● **The request**
Show every line of the records below that contains the word "width".

☆ ☆ ☆ ☆ ☆

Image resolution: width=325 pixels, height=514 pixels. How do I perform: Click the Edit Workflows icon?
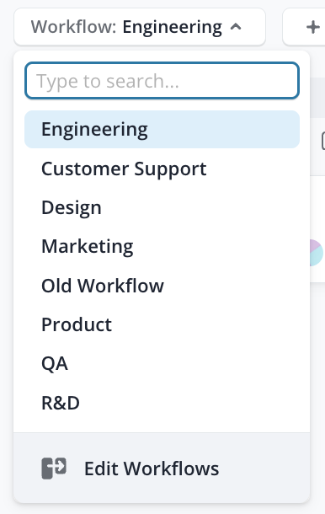point(54,468)
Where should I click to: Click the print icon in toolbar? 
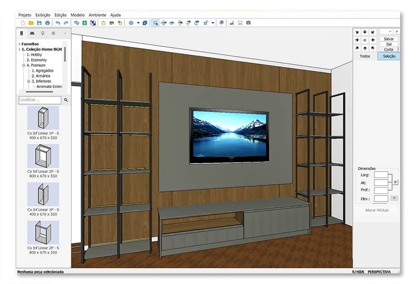[x=47, y=23]
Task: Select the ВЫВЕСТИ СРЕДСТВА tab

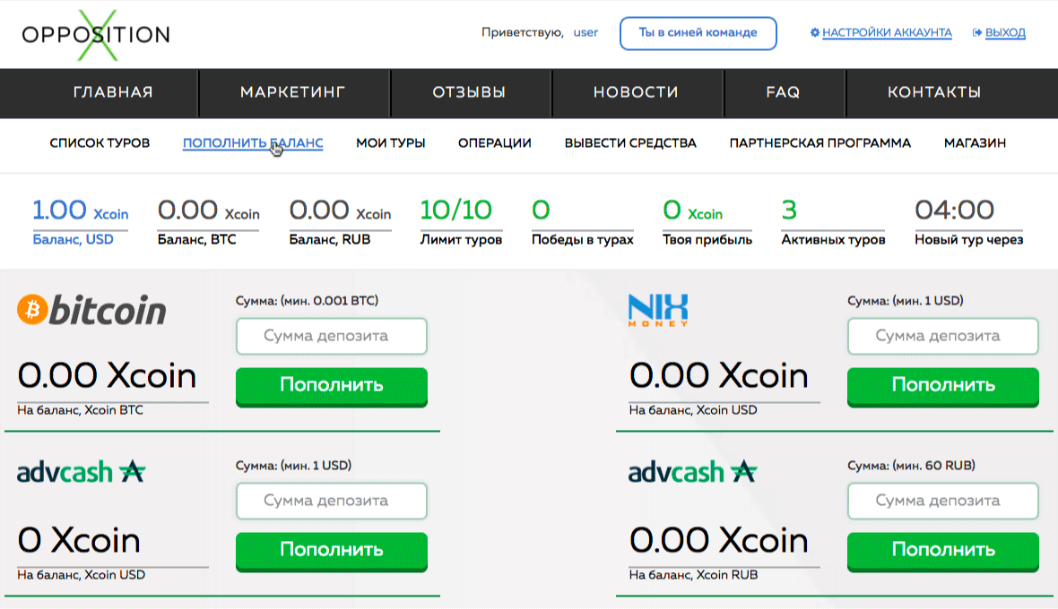Action: [630, 143]
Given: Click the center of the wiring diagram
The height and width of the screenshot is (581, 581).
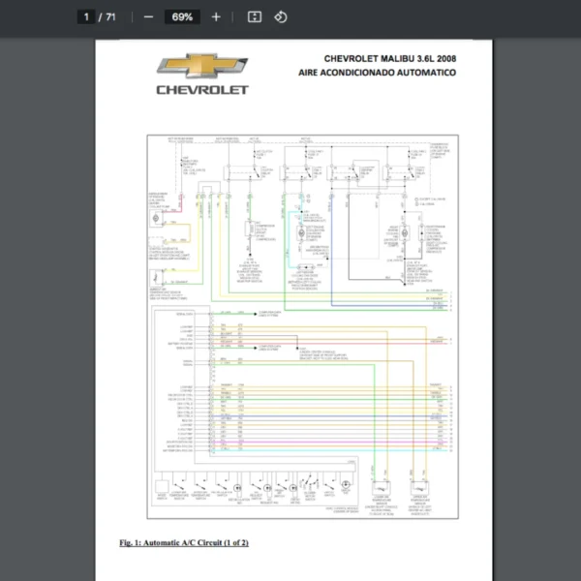Looking at the screenshot, I should [299, 326].
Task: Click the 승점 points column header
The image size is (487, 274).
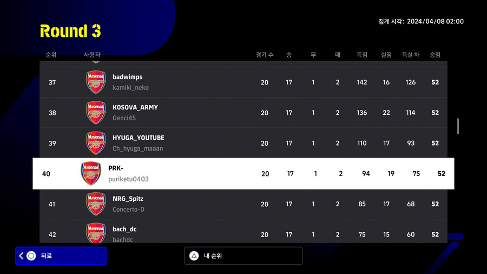Action: coord(435,55)
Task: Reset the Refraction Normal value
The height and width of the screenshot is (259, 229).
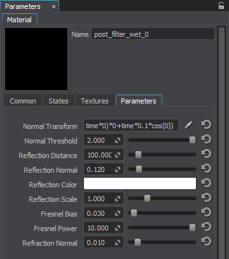Action: point(206,241)
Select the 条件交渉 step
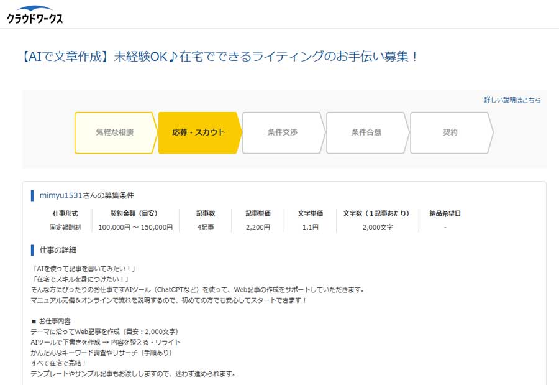The image size is (559, 385). [282, 132]
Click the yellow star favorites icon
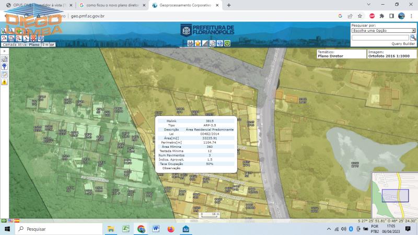The image size is (418, 235). point(198,43)
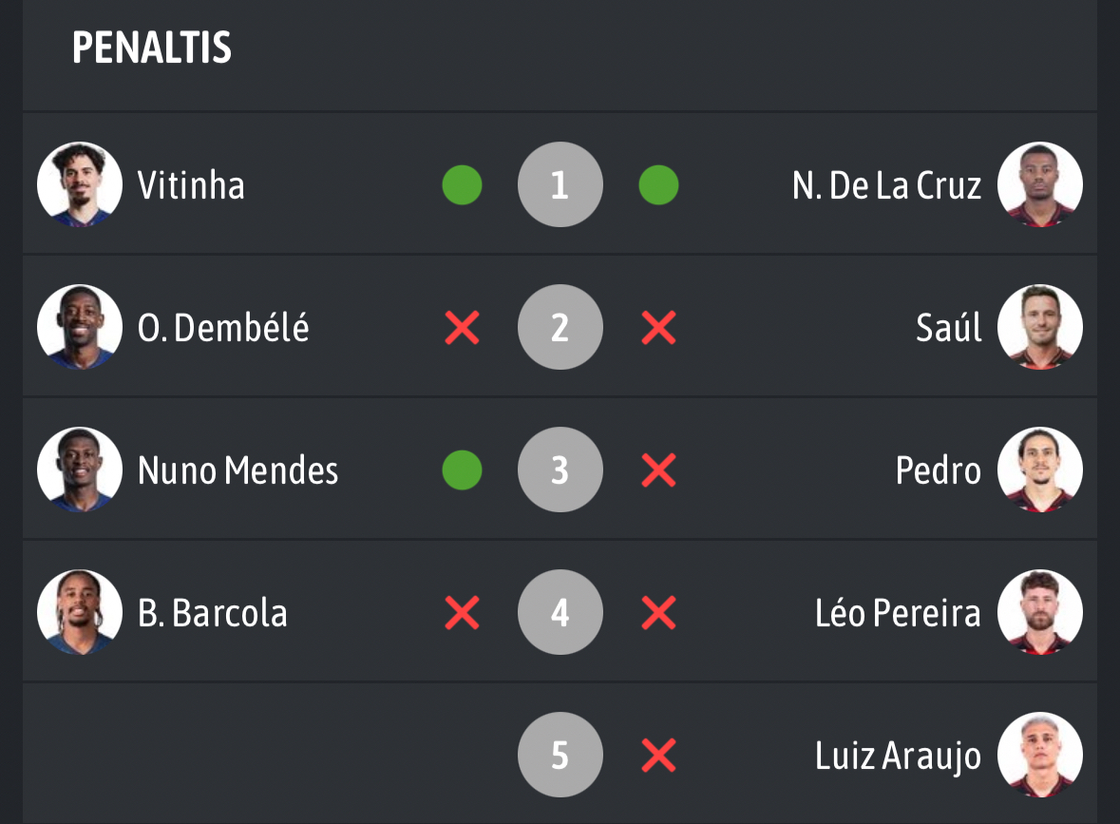The image size is (1120, 824).
Task: Open the B. Barcola name link
Action: click(x=213, y=613)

☆ ☆ ☆ ☆ ☆

● **Result**
Image resolution: width=325 pixels, height=514 pixels. How do I perform: Click the Edit Workflows icon?
The height and width of the screenshot is (581, 581).
The height and width of the screenshot is (259, 229).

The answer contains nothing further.